Harding, da Oxford, è britannico fin dal primo sguardo: chioma bionda, carnagione chiara, lentiggini. Però nella sua vita c'è tanta Italia. Ci sono le lezioni e i lanci procurati da Claudio Abbado; c'è la Modena terra della Maserati (un modello del tridente sta nel suo garage). Lui è direttore stabile dell'Orchestra di Stoccolma e della Mahler Orchestra, ma rimane un innamorato della Filarmonica della Scala. «È camaleontica, capace d'esprimere tanti colori. Respira quotidianamente la polvere del palcoscenico, e questo si sente: ha uno spiccato senso del teatro», dice.
Poi risiede in una città a lei molto cara.
«Al punto che avevo pensato di prendermi una casa qui, ma i figli sono a Parigi. Troppo complicato. Magari in futuro».
Sempre appassionato della Milano notturna?

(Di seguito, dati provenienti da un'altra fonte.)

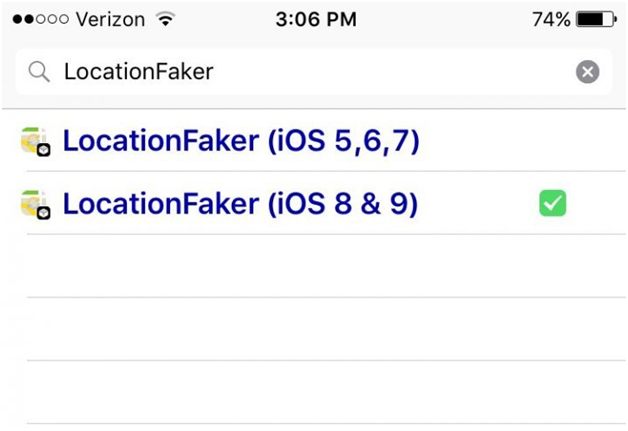Screen dimensions: 628x431
Task: Tap the battery icon in status bar
Action: coord(596,20)
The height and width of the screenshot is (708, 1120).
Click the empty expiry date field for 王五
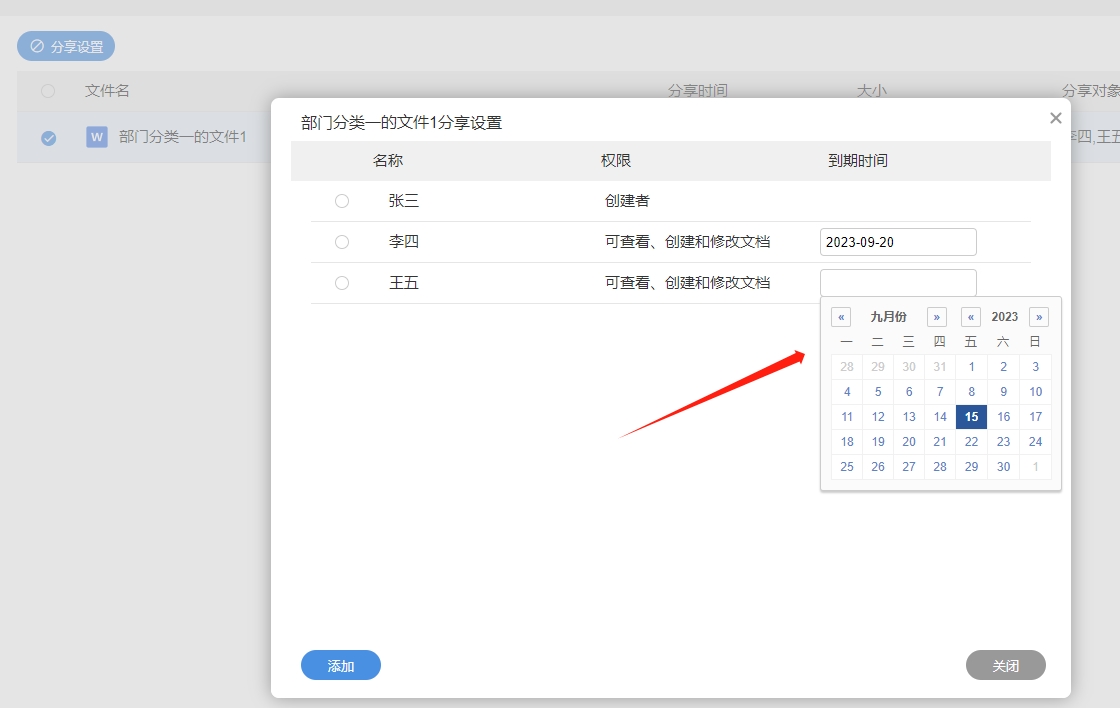[x=897, y=283]
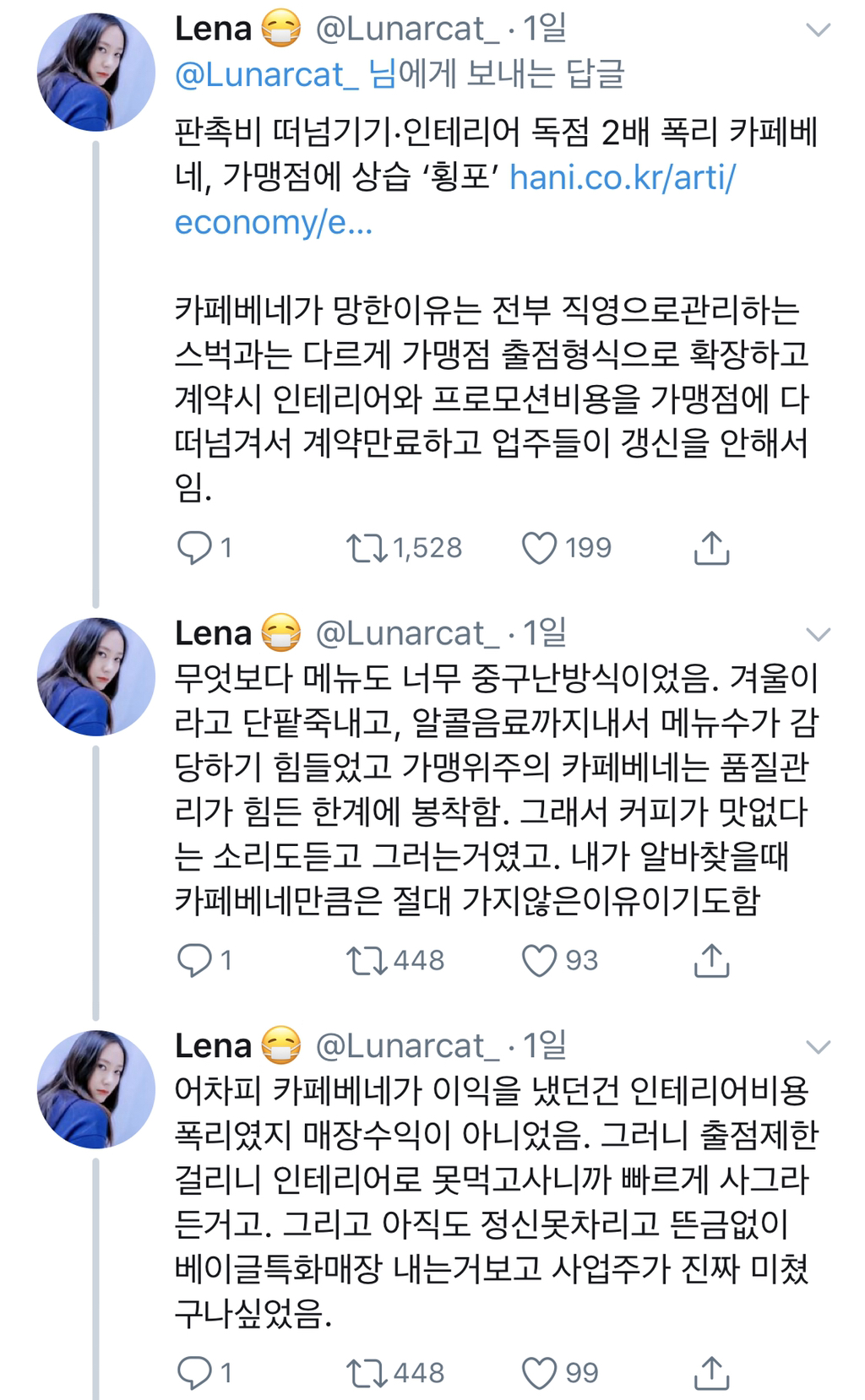The image size is (865, 1400).
Task: Expand options chevron on second tweet
Action: (x=818, y=634)
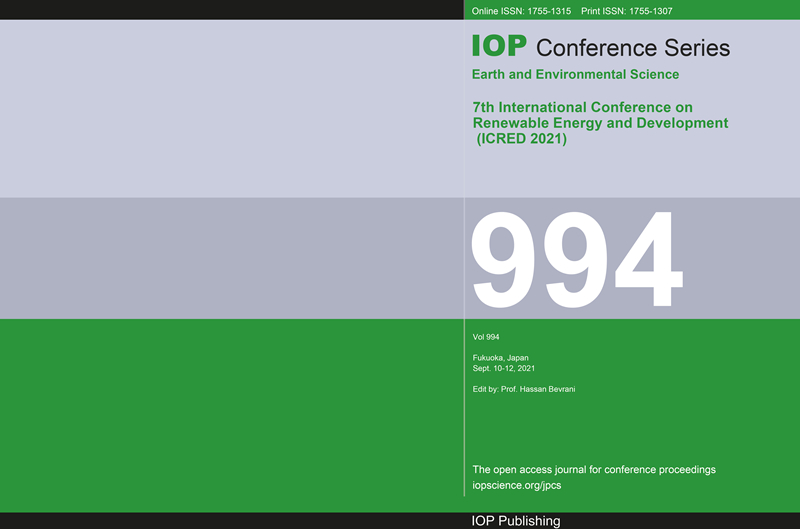
Task: Click the green IOP logo text
Action: 498,47
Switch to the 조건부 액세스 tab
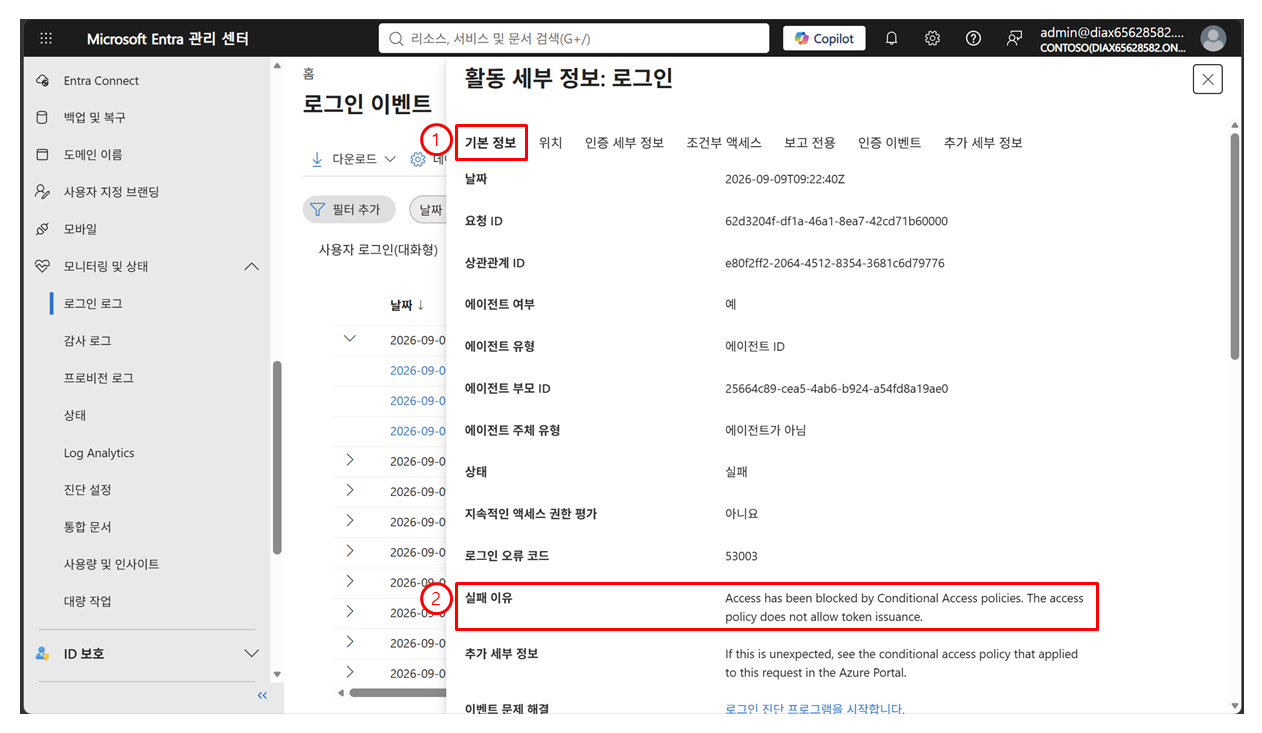The height and width of the screenshot is (733, 1262). pyautogui.click(x=724, y=143)
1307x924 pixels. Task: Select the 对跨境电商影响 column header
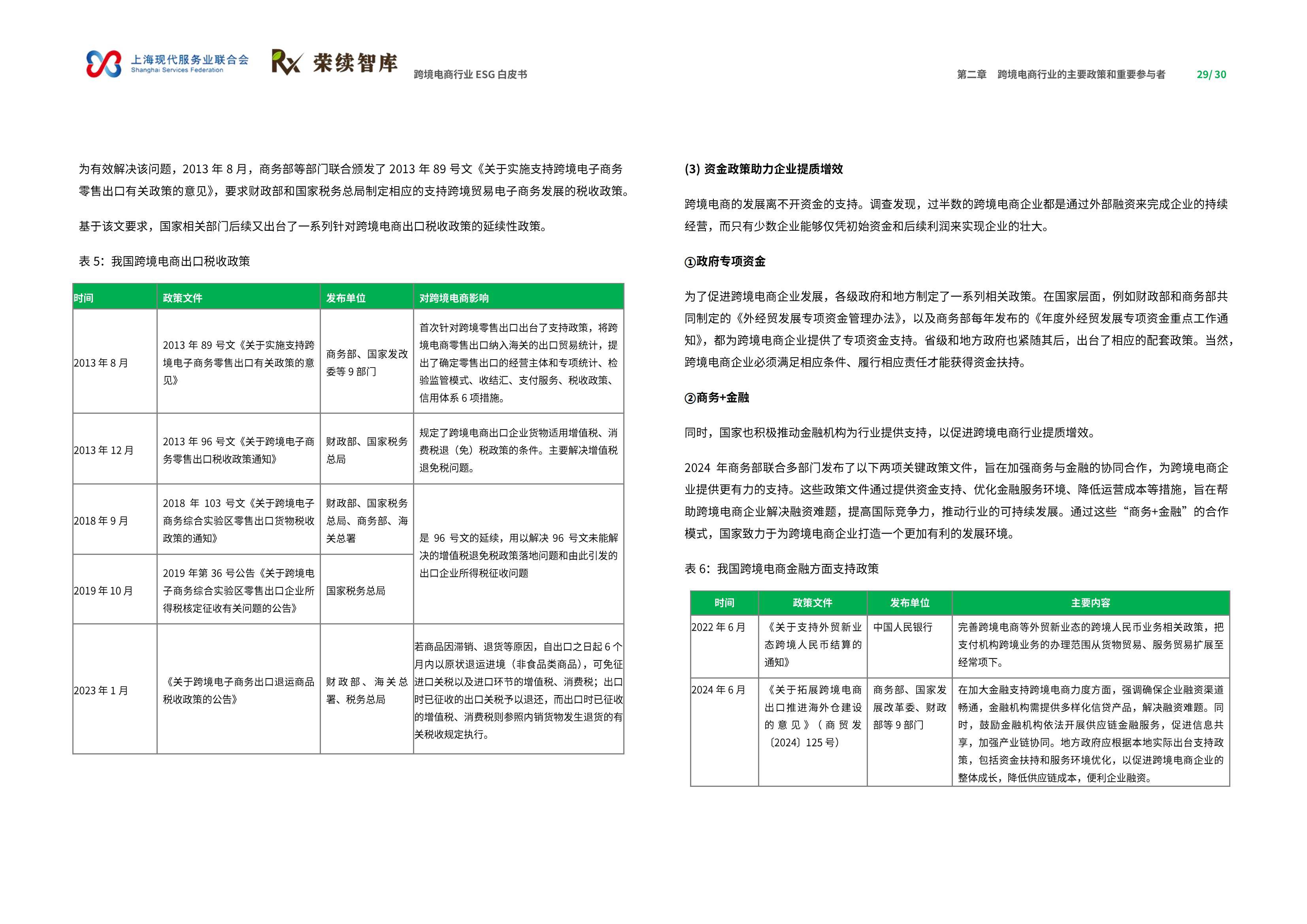[x=519, y=297]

«Milano è una città viva; quando posso faccio una puntata in discoteca, c'è sempre una bella atmosfera. Non ci andrò in questi giorni: purtroppo manca il tempo».
Si ripropone l'occasione in dicembre, quando dirigerà alla Scala il balletto alla Serata Béjart. Altri progetti con la Scala?
«Certamente per il 2011 e 2012: stiamo definendo».
Si vede con Claudio Abbado?
«Non quanto vorrei. Ma vuol sempre essere aggiornato su ciò che faccio».
In un mondo globalizzato resistono ancora le identità delle orchestre?
«Sì. Le italiane, per esempio, suonano con straordinaria partecipazione emotiva».
Stessa domanda, ma riguardo alle squadre di calcio.
«Il Manchester United rimane il Manchester United... anche se non sono più un suo azionista. Come fare a non essere accaniti tifosi di questa squadra...».
Per quale band tifa?
«Per i Beatles e I Queen: I want to break free è la mia canzone del cuore, nella quale mi riconosco».
Un cuore che continua a battere in Inghilterra...
«In realtà sono molto critico con il mio Paese, sarà che vi manco da molto. Non capisco perché lì si insista a non voler imparare un'altra lingua».
È sempre stato fra i più giovani a far tutto.
«Alla gente piacciono questi dettagli, fanno molto effetto. Per me ha contato solo un fattore: iniziando presto, ho sperimentato subito certe cose, risparmiando tempo». Puro pragmatismo britannico.